In the 31 letters which constitute the book, Screwtape gives Wormwood detailed advice on various methods of undermining God's words and of promoting abandonment of God in "the Patient,” interspersed with observations on human nature and on the Bible. In Screwtape's advice, selfish gain and power are seen as the only good, and neither demon can comprehend God's love for man or acknowledge human virtue.
It is amazing how true this story is even today – perhaps especially today. It seems every time I listen to another section of the book I find something new to “chew on.”
One of the “bigger chews” from the book is a quote in which Screwtape shares with Wormword thoughts about whether his “patient” should be allowed to participate in religion at all. Out of that comes the following quote which has stuck with me and made me think of the story of Jesus’s encounter with the Rich Ruler.

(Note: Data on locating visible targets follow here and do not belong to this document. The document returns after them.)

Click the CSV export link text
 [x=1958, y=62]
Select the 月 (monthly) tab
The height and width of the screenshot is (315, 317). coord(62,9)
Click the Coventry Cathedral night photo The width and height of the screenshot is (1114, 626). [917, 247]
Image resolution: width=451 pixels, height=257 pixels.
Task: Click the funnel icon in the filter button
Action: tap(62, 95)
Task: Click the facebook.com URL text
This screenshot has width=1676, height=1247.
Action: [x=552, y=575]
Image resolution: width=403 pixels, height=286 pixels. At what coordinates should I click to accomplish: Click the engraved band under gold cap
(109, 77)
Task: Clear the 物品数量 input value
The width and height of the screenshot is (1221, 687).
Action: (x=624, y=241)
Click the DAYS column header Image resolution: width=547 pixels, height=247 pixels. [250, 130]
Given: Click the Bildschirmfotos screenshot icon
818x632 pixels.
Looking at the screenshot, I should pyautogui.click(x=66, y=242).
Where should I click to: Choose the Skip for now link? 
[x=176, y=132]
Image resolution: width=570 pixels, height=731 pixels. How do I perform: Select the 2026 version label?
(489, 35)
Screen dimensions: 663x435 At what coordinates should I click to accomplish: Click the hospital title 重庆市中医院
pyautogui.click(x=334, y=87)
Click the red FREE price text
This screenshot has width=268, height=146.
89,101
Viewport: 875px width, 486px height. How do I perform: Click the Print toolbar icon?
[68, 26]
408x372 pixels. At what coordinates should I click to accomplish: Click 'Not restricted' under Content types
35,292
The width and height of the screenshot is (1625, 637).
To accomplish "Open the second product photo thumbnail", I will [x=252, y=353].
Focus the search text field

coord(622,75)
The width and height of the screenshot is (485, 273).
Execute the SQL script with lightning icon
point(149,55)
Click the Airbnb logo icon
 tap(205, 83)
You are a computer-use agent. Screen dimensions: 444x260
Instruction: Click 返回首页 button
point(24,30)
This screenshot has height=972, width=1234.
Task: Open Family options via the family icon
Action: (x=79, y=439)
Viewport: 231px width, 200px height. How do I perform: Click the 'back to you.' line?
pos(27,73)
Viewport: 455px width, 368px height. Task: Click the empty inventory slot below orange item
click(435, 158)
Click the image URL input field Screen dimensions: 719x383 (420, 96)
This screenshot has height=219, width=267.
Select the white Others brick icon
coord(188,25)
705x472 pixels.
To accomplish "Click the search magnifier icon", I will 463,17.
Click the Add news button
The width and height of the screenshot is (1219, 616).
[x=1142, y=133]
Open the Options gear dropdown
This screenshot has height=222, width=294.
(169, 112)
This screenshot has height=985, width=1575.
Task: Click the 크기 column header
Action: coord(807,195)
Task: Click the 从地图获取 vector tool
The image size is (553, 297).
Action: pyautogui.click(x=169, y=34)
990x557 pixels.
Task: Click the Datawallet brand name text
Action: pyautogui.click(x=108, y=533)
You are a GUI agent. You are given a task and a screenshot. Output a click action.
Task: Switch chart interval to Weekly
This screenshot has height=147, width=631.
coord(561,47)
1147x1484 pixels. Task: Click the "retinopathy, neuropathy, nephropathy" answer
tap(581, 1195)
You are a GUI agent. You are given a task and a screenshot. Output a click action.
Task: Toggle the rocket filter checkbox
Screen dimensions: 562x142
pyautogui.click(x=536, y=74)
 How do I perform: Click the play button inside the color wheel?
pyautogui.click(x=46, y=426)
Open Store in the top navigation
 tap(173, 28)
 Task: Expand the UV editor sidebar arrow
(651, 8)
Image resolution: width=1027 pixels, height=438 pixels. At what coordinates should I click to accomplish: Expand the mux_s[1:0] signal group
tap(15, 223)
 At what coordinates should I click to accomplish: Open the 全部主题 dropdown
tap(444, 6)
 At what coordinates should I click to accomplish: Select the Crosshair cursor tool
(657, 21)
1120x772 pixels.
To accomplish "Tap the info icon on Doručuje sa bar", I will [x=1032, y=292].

Screwtape writes, “If you can once get him (The Patient) to the point of thinking that ‘religion is all very well up to a point,’ you can feel quite happy about his soul. A moderated religion is as good for us as no religion at all- and more amusing.”
I think that a lukewarm faith is one of the temptations that confronts us all. It is so easy to be partially committed rather than “all in.” Unfortunately, the story from Luke 18 shows that God is not interested in partially committed followers. Its sort of like the famous scene from The Karate Kid when Pat Morita’s character, Mr. Miyagi, discusses with Ralph Macchio’s character, Daniel, about karate training and commitment.
“Daniel-san, must talk. Walk on road. Walk right side, safe. Walk left side, safe. Walk middle, sooner or later, [makes squish gesture] get squish, just like grape. Here karate, same thing. Either you karate do, yes, or karate do, no. You karate do, guess so, [makes squish gesture] just like grape.”
It sounds like Jesus talking to this Ruler. However, Daniel chooses to commit while the Ruler walks away.
I think Jesus was telling this man that being only moderately committed will not help him reach his goals. In essence, Jesus declares that you might as well spare yourself the effort if you are not going to do it right.
I think this text has been misused to say that we all need to give away our possessions if we are to follow Jesus. This could not be further from the truth. The truth is that Jesus is telling both this man and the crowd that they need to examine what might be keeping them from a full relationship with God. Jesus knows, just as Screwtape proclaims in his letters, that “A moderated religion is as good for us as no religion at all- and more amusing.”
Of course, the truth is we all have moments when we struggle with commitment. I think that is why the church is so important. As a family of faith, it helps to keep us accountable and focused on the main thing – loving and serving our Lord and Savior Jesus Christ.
Through our worship, study, fellowship and mission we are reminded to keep the main thing the main thing, and in doing so we are reminded that even when things seem impossible—including our own commitment— it is indeed possible with God.